More so than items like toilet paper and hand sanitizer, the demand for protective face masks has exploded with the coronavirus pandemic. That’s partially due to the Centers for Disease Control and Prevention’s (CDC) updated recommendation that the general public wear them—not just medical staff and the infected.
However, this creates an increased problem for the deaf and hard of hearing. When the mouth and nose areas are covered by an opaque material, those who rely on lip reading and facial expressions to communicate are compromised. That’s why Eastern Kentucky University senior Ashley Lawrence, who’s studying Education for the Deaf and Hard of Hearing, began creating special masks with that population in mind.

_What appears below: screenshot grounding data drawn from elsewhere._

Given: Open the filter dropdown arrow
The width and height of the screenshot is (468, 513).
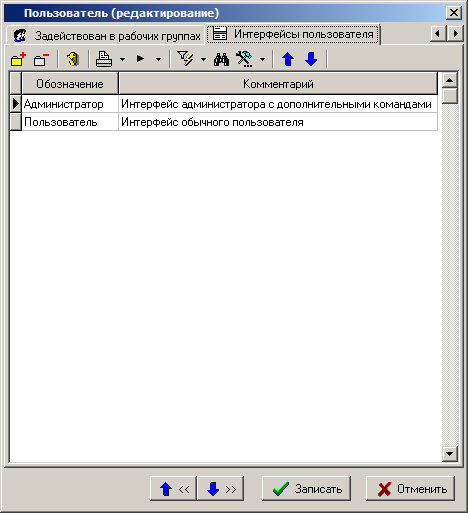Looking at the screenshot, I should 203,60.
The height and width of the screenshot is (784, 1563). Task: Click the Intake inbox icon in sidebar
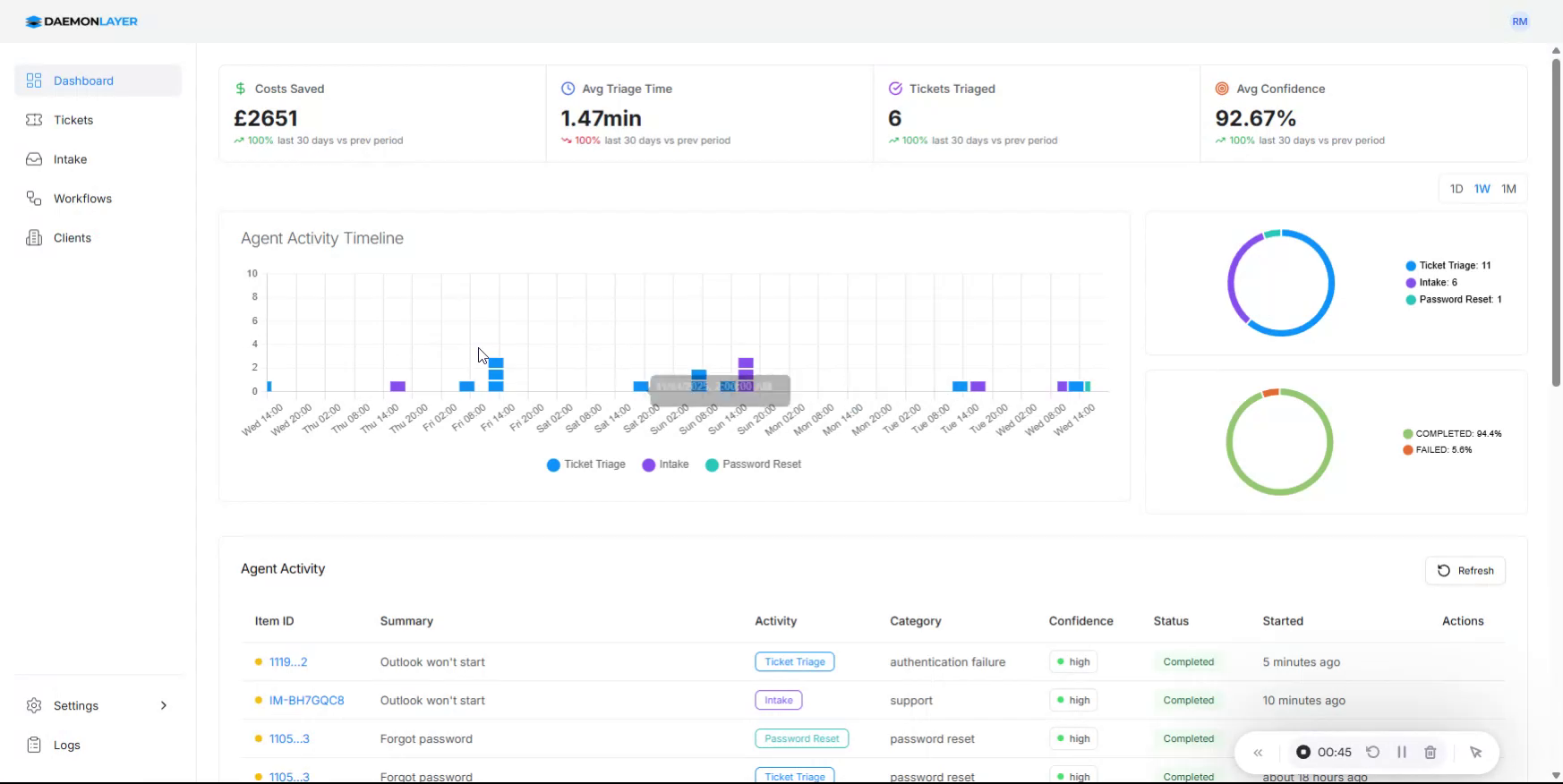[x=34, y=159]
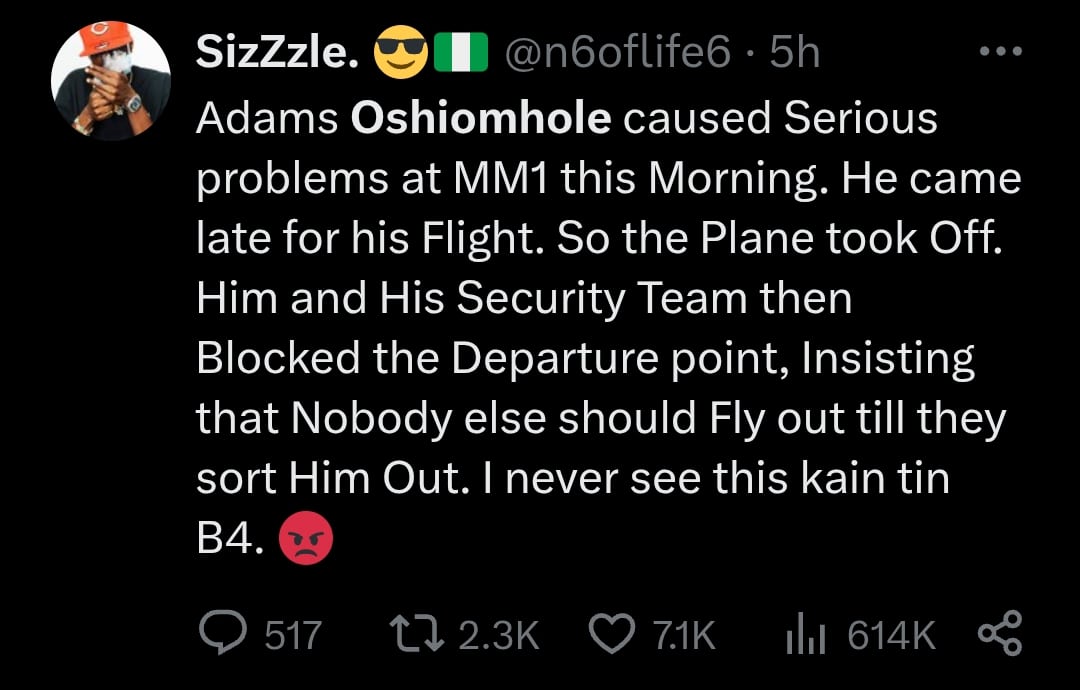Click the bold word Oshiomhole
1080x690 pixels.
tap(481, 119)
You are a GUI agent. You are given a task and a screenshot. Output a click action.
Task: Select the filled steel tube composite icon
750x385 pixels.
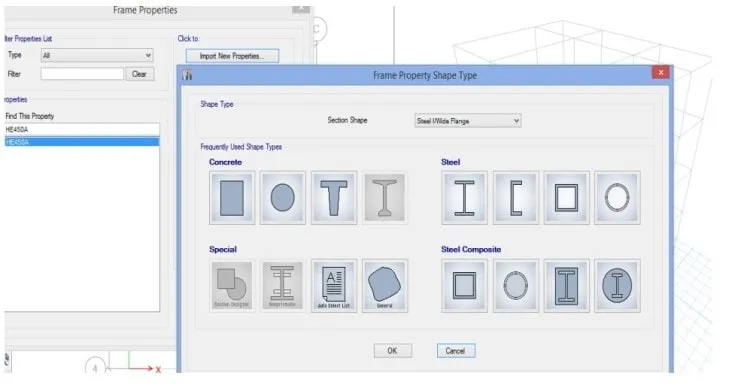[464, 286]
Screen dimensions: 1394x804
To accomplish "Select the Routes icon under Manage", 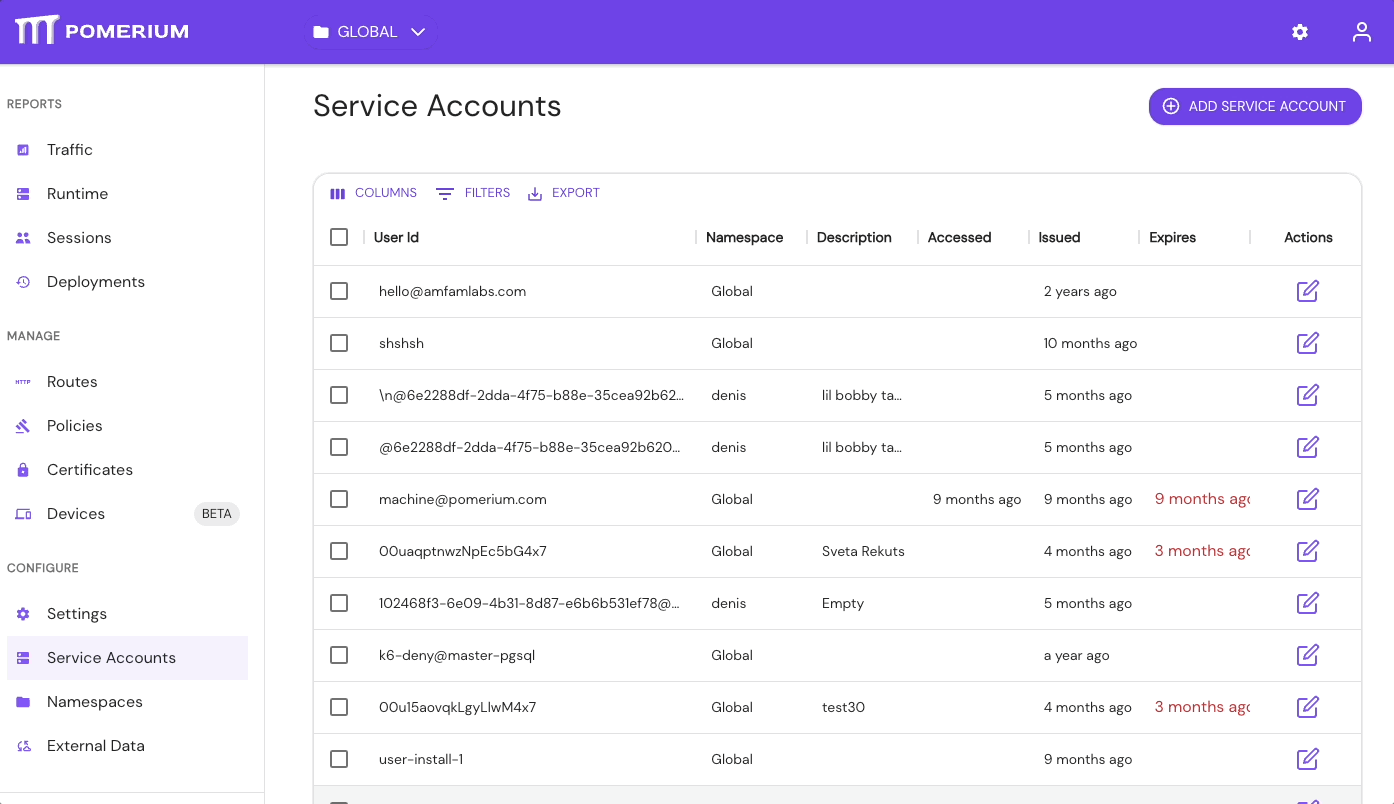I will pyautogui.click(x=22, y=381).
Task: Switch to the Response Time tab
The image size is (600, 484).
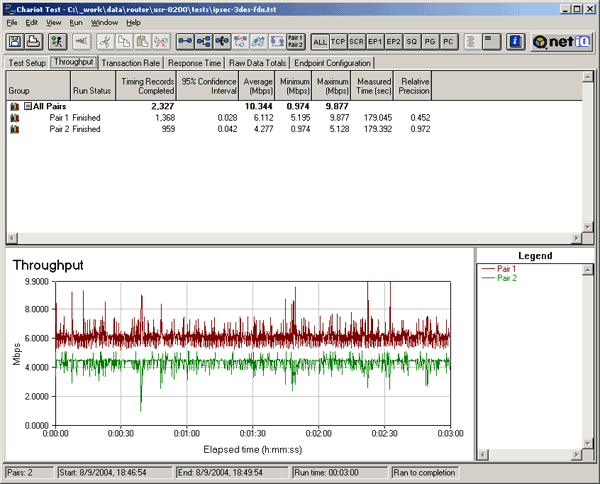Action: (194, 62)
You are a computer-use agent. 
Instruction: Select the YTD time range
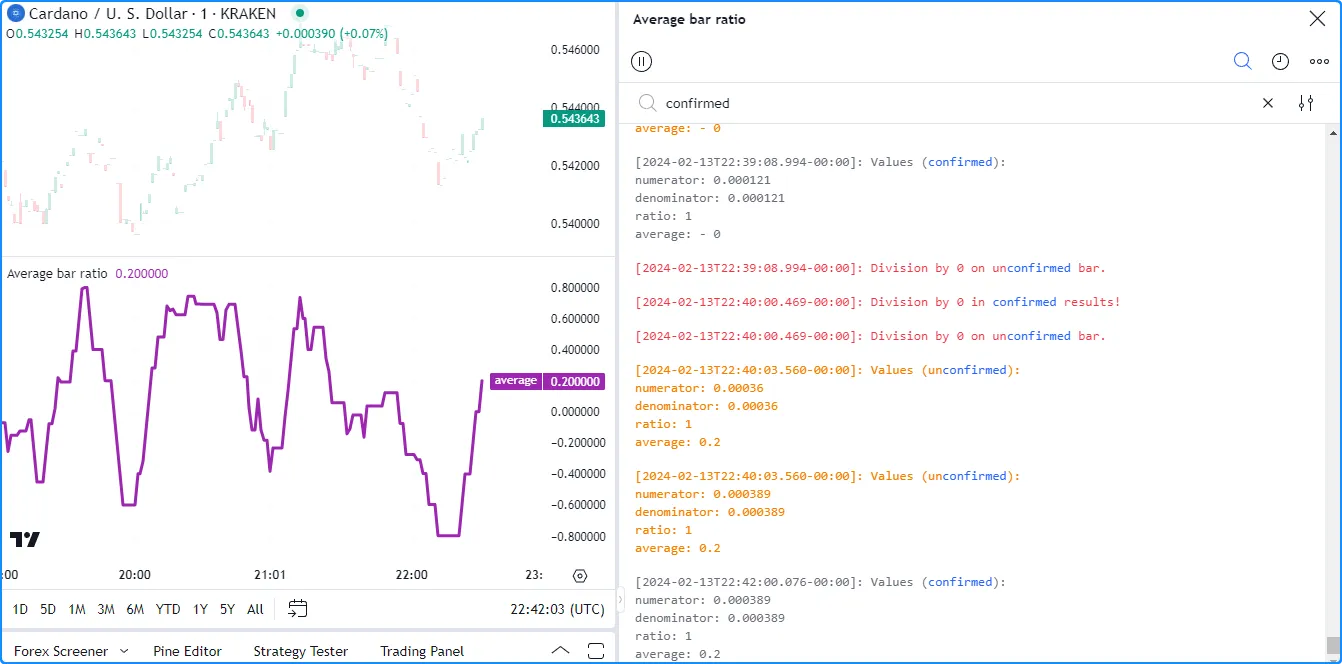168,609
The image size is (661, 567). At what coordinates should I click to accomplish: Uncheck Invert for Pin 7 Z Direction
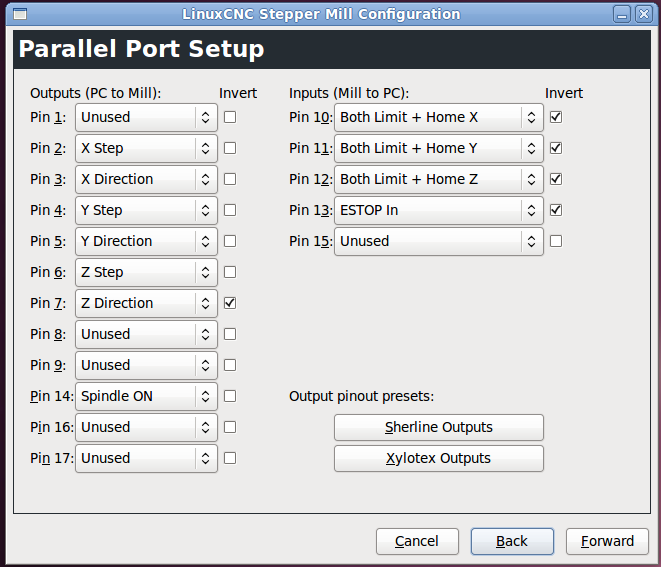(x=231, y=303)
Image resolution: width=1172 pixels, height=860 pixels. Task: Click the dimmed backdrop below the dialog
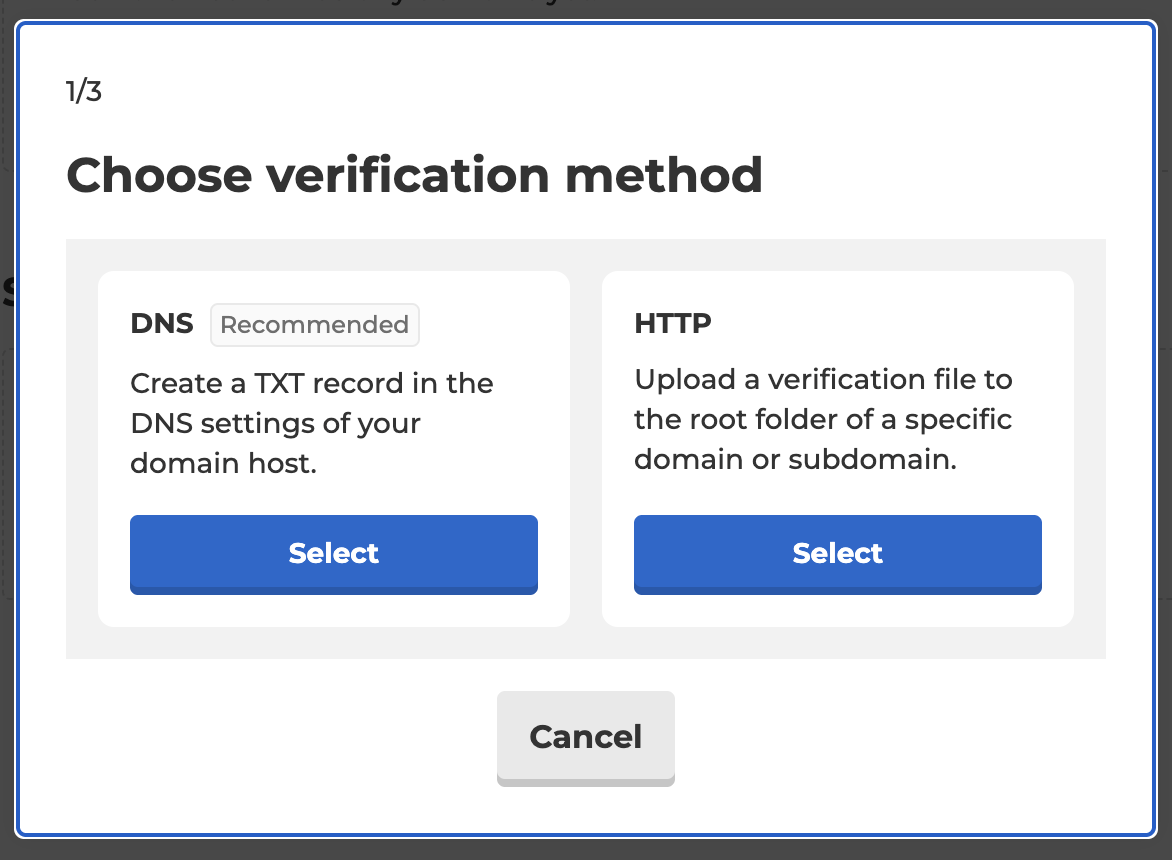click(586, 850)
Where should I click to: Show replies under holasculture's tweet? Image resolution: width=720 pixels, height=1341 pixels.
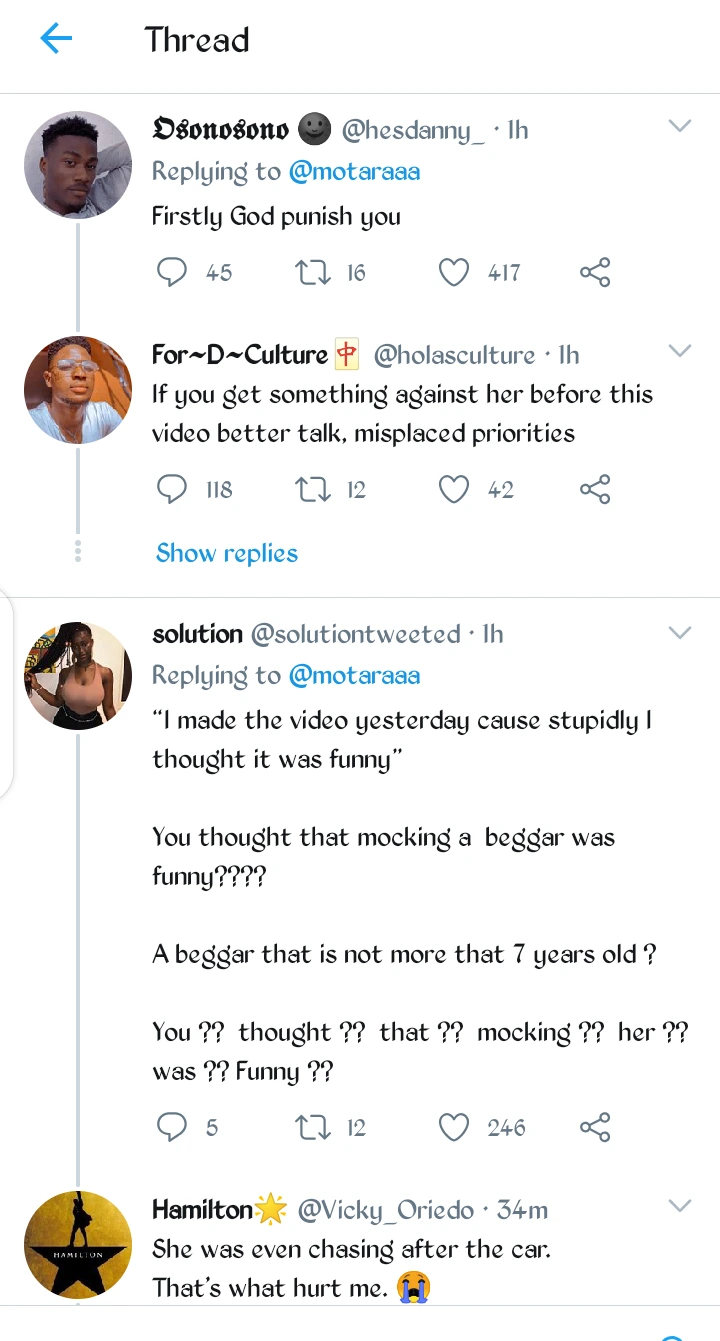[x=227, y=553]
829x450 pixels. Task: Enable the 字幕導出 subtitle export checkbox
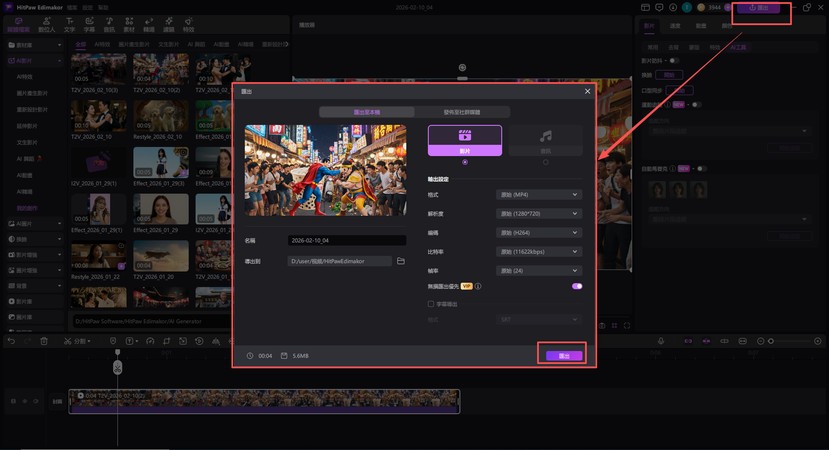[x=431, y=303]
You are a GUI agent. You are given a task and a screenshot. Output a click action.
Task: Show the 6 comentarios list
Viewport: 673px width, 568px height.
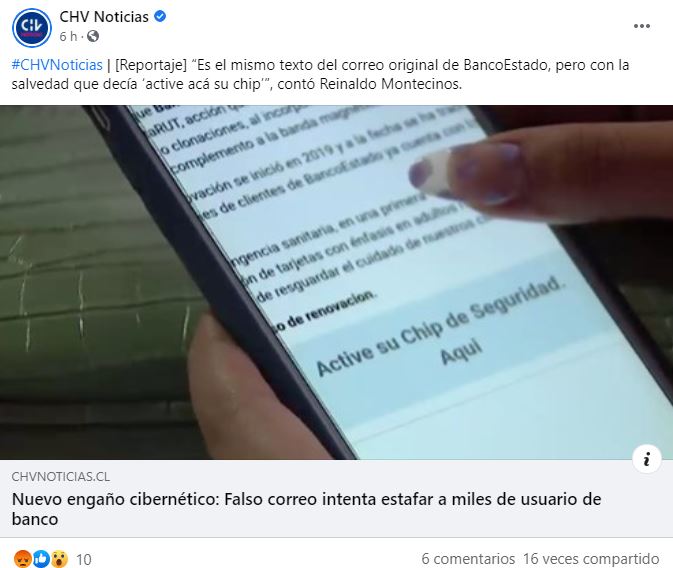pos(468,559)
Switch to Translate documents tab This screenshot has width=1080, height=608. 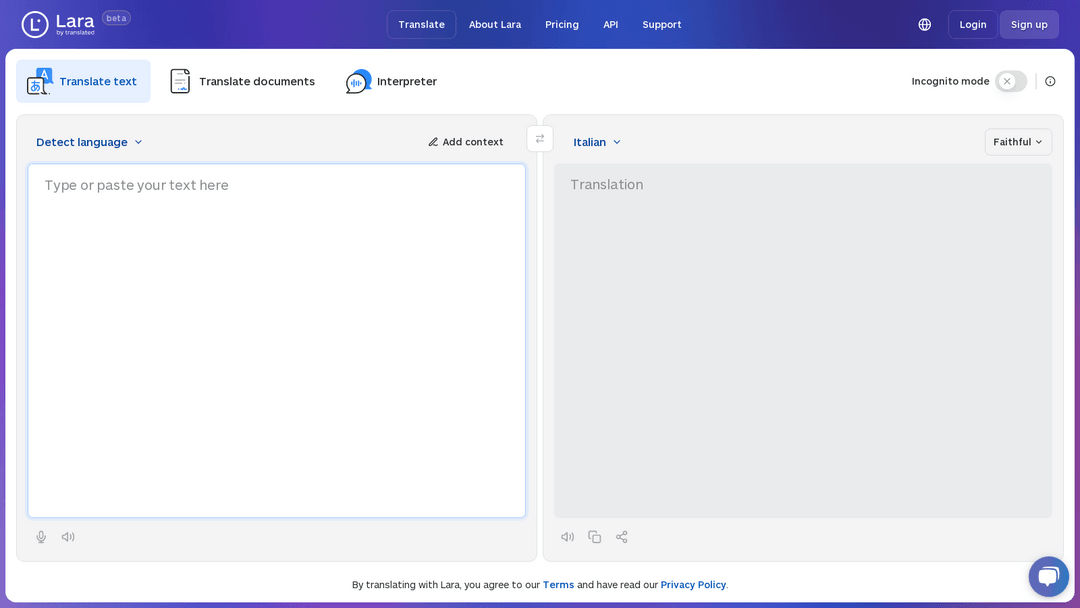tap(242, 81)
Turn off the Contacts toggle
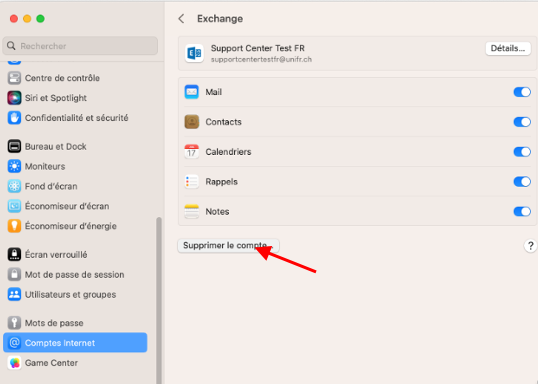 pyautogui.click(x=522, y=122)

On April 1, she created a GoFundMe to raise money for the production of paper masks with a translucent mouth panel. “Many people have been pitching in and creating reusable fabric masks, which the CDC has deemed acceptable for use during these desperate times,” the description read. “Paper masks with clear pieces over the mouth already exist, but like the regular surgical masks, they are in short supply during this crisis.” Other manufacturers of similar masks include Safe ‘N’ Clear and ClearMask, the latter of which, according to their website, were recently granted federal approval for last resort use in medical facilities.
Lawrence’s fund exceeded its goal of $3,000 in less than a week, and she’s now distributing the masks, free of charge, to anyone who needs one, ill or not. “If someone who needs these adaptive masks falls ill, they will have a mask to give to their doctor, so they can communicate more easily with each other,” she wrote.
To be clear (no pun intended), these masks—and the homemade “cloth face coverings” recommended by the CDC—are not nearly as protective as the medical-grade N95 respirator masks that are also in scarce supply. They will, however, “help people who may have the virus and do not know it from transmitting it to others,” per the CDC. Especially because a portion of the infected have been found to be asymptomatic, preventative mask creation and use is crucial right now. But that doesn’t mean an entire group of people deserves to be excluded.
Any additional donations that didn’t directly benefit Lawrence’s mask production was donated to Hands & Voices, a non-profit organization that supports families of children who are deaf or hard of hearing. “Thank you so much for everyone’s love and support for this project! At this time, we are no longer accepting donations, as we have met our goal,” she wrote on her GoFundMe. “Thank you all who have donated and who have reached out wanting to donate. The tutorial for the masks will be posted to YouTube hopefully by end of week, so please make your own for your own community! If you still would like to donate to the cause, please consider donating to a charity for the Deaf and Hard of Hearing.”